Striking the right balance between strategic diversification and the opposite -- what some refer to as "diworsification" -- isn't easy, however. As GE's CEO Jeff Immelt has noted, his company's majority stake in NBCUniversal made for what amounted to an awkward and unnecessary marriage.

But GE fully parted ways with NBCU last year as part of efforts to streamline its portfolio and focus on core industrial operations. GE plans to part ways with another loosely related segment, GE Capital's consumer finance business, in the next few months, a spin-off that's expected to unlock additional value for investors and remove a nonessential part of GE Capital from the rest of the business.

In a similar fashion, both GE and Honeywell have assembled a broad array of industrial businesses that fit their long-term goals and translate into a more highly valued enterprise for shareholders. It's an ongoing process that's never quite complete, but one that translates to steadier returns for shareholders on a regular basis.

The latest quarterly results serve as a case in point, as both GE and Honeywell posted earnings last week that were characterized by widely divergent segment growth rates that amounted to a healthy combined profit. Take a look at Honeywell's year-over-year segment profits for the quarter-ending March 31:

And GE's industrial segment profits for the exact same period:

 

Their respective profit increases of 6% and 8% overall show how both companies are benefiting from a wide breadth of operations. To make the analogy to a well-diversified farm, for example, both Honeywell and GE are planting seeds at different times in different businesses and reaping higher yields consistently using this approach.
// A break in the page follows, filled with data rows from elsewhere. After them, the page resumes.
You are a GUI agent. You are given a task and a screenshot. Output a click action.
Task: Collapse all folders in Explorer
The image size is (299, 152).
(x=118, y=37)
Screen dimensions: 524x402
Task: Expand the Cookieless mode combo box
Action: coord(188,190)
In short, GE and Honeywell are taking a page from Berkshire's book, but adding a slightly different twist by isolating their bets in industries that share greater overlap than those in Buffett's conglomerate. GE, at the end of the day, isn't an energy company, but its results were definitely bolstered by the frenzy of activity in that sector. Likewise, Honeywell is better described as an aircraft supplier than an auto parts company, but it witnessed tremendous gains in the first quarter from its automotive turbocharger business.

Foolish takeaway
Going forward, this balancing act will continue at GE and Honeywell, as each is working to dispose of low-margin or second-tier businesses and replace them with high-margin, best-in-class operations. The perfect portfolio will never be completely intact, but operating results should stabilize nicely due to the overlap and offset created through a sound diversification strategy.

Back in 1967, Warren Buffett described the benefits of this approach after steering Berkshire into multiple industries, including insurance and textiles:

We expect that there will be years in the future when the order of relative profitability is reversed, reflecting different stages in both the insurance and textile cycles. However, we believe it is an added factor of strength to have these two unrelated sources of earnings rather than to be solely exposed to the conditions of one industry, as heretofore.

In the case of GE and Honeywell, that "factor of strength" was illustrated during the first quarter. Shareholders can rest assured that both companies delivered better results because of their diversification, not in spite of it.